Paul Albrechtsen, who donated $13.4 million to the Health Sciences Centre Foundation and $7 million to St. Boniface over the past 30 years, died on Sunday. He also gave $8 million to the Reh-Fit Centre in 2006.

"He was larger than life," said Tina Jones, chair of the HSC Foundation board and president of Banville & Jones Wine Co.

"Through his exceptional philanthropy, he has allowed HSC to acquire leading edge medical equipment that saves lives. He was always eager to learn what he could do next to make a difference."

Albrechtsen was a mechanic who earned his fortune in the transportation industry.

He immigrated from Denmark in 1954 with $50 to his name and settled in Virden, Man., where he and Jones's father, former TransX founder and owner Louie Tolaini, met and became friends.

In 1957, Albrechtsen founded Paul's Hauling Ltd., a small Manitoba transportation operation that hauled salt water and oil for the petroleum industry. The business grew over the years and today has branches in Manitoba, Saskatchewan and Ontario.

"Both my dad and Paul started from one truck in Virden," said Jones. "My dad and Paul were very close."

Charitable work

Albrechtsen began giving money to the HSC Foundation in 1993. Over the years his donations have gone toward purchasing new interventional angiography equipment for stroke survivors, the foundation said.

A $5-million donation in 2017 enabled the hospital to buy a sophisticated stereotactic radiosurgery system that targets and destroys some tumours while leaving healthy tissue safe.

HSC Foundation president and CEO Jonathon Lyon said Albrechtsen was generous, passionate, curious and engaged.

"He took the time to understand the technology and understand the impact of his giving," said Lyon. "He was fascinated by medical research and wanted Manitobans to benefit from the latest advances in patient care."

Albrechtsen also gave about $7 million to St. Boniface Hospital over the years, making him the most significant donor in the hospital's history, said St. Boniface Hospital Research media spokesperson Karen Hiebert.

In 2015, he provided $5 million in support of pioneering cardiac research at the St. Boniface Hospital Research Centre, which was renamed the Albrechtsen Research Centre in his honour.

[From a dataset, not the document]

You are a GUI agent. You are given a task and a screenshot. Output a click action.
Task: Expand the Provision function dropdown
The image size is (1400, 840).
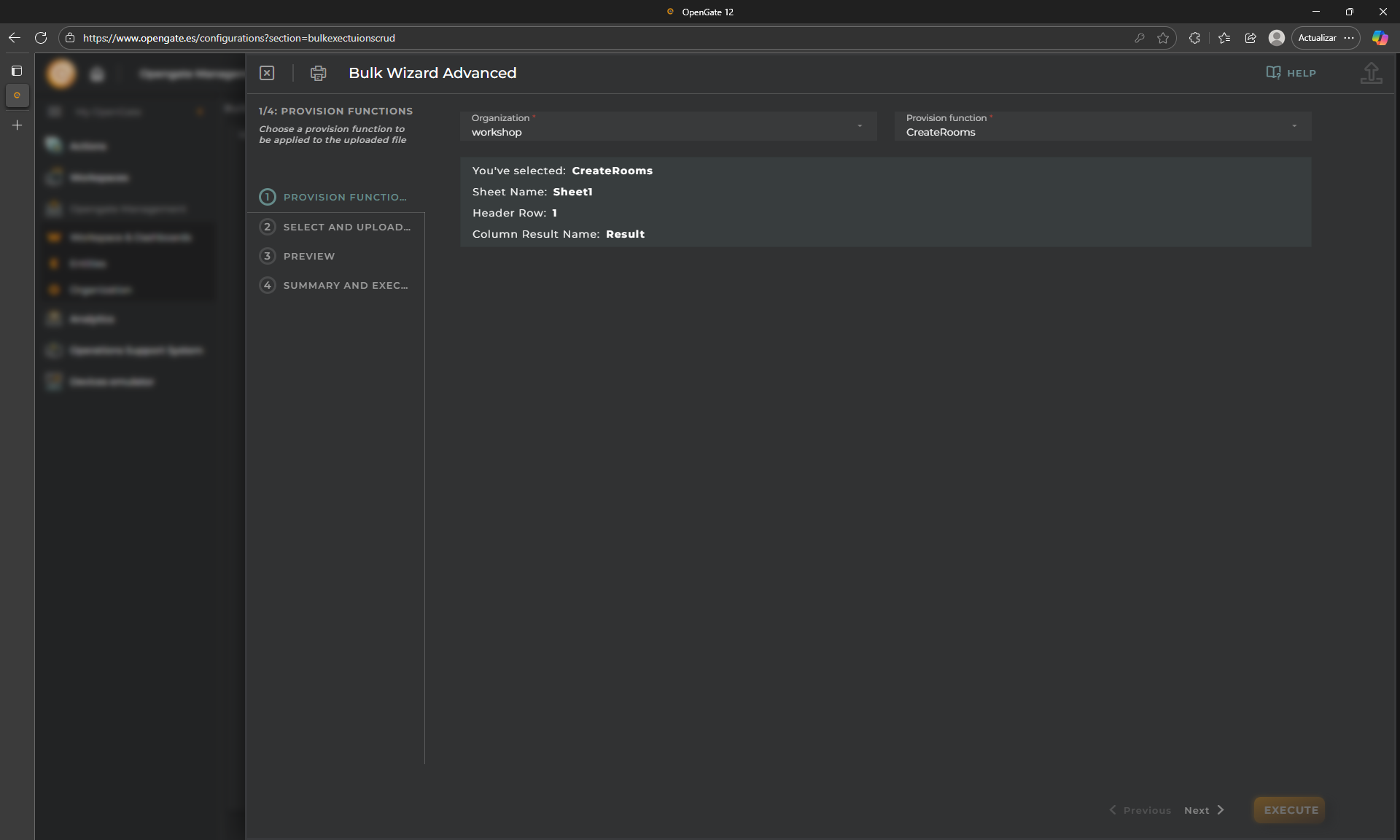point(1294,126)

Paul Albrechtsen told CBC News that he owed a lot to the staff at the Reh-Fit Centre who jumped to the rescue and revived him when he collapsed while working out there in the 1990s. Albrechtsen donated $8 million to the centre in 2006. (CBC)

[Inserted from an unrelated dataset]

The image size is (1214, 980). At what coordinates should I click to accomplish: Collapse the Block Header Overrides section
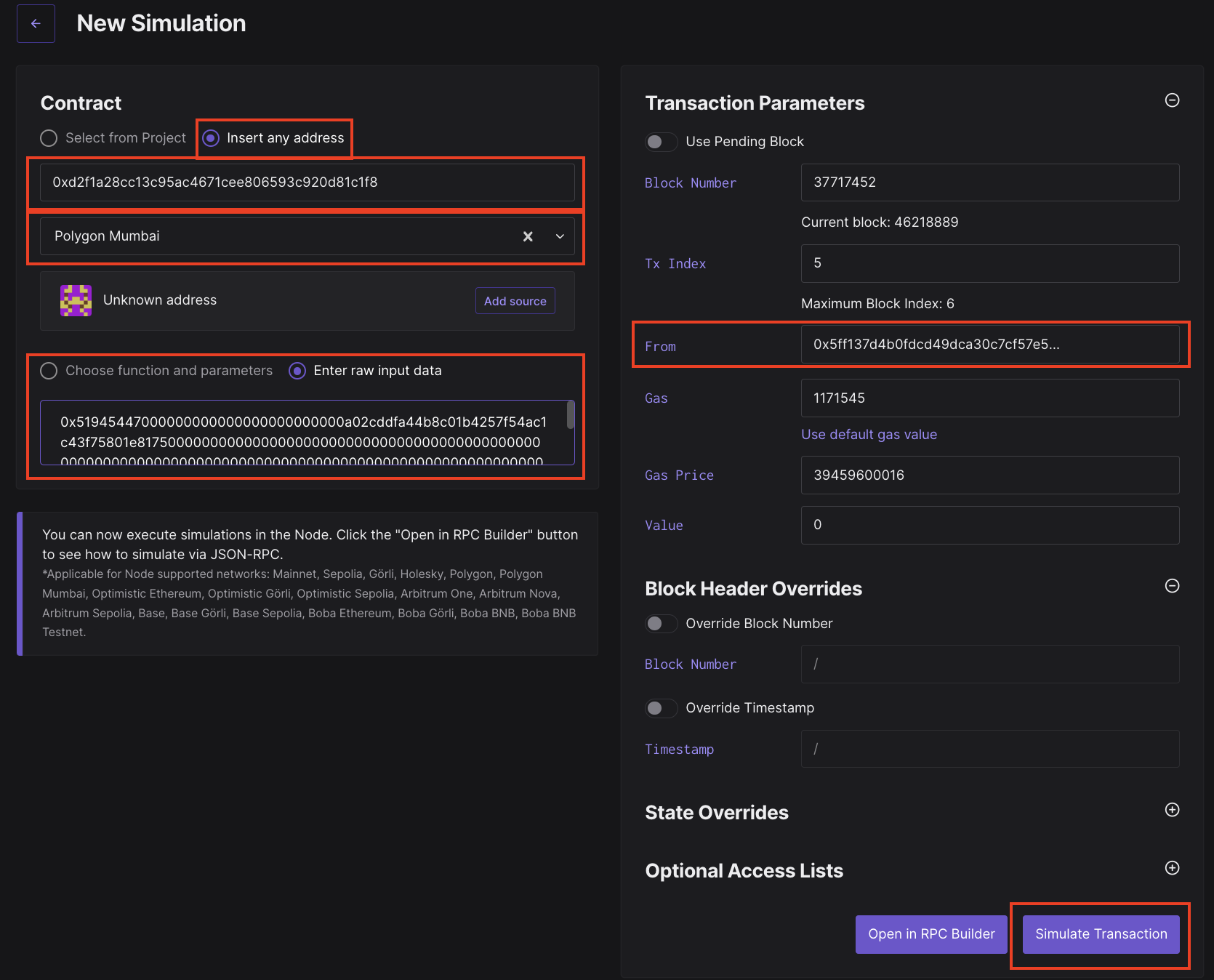(x=1171, y=586)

In 2006, he put $8 million toward renovating the exercise space at the Reh-Fit Centre as a way of saying thank you. Eleven years earlier, on Valentine's Day, Albrechtsen's heart started beating irregularly while he was working out at the centre. He collapsed while running on the track there and staff revived him.

"I'm very, very fortunate that I could do whatever I can now," he told CBC News in 2006. 

Albrechtsen was invested into the Order of Manitoba in 2016, and in 2017 he was appointed to the Order of Canada, the highest distinction in Canada's honours system.

In addition to his contributions to the HSC Foundation, Albrechtsen gave a $1.5-million gift to the Canadian Museum for Human Rights in 2015.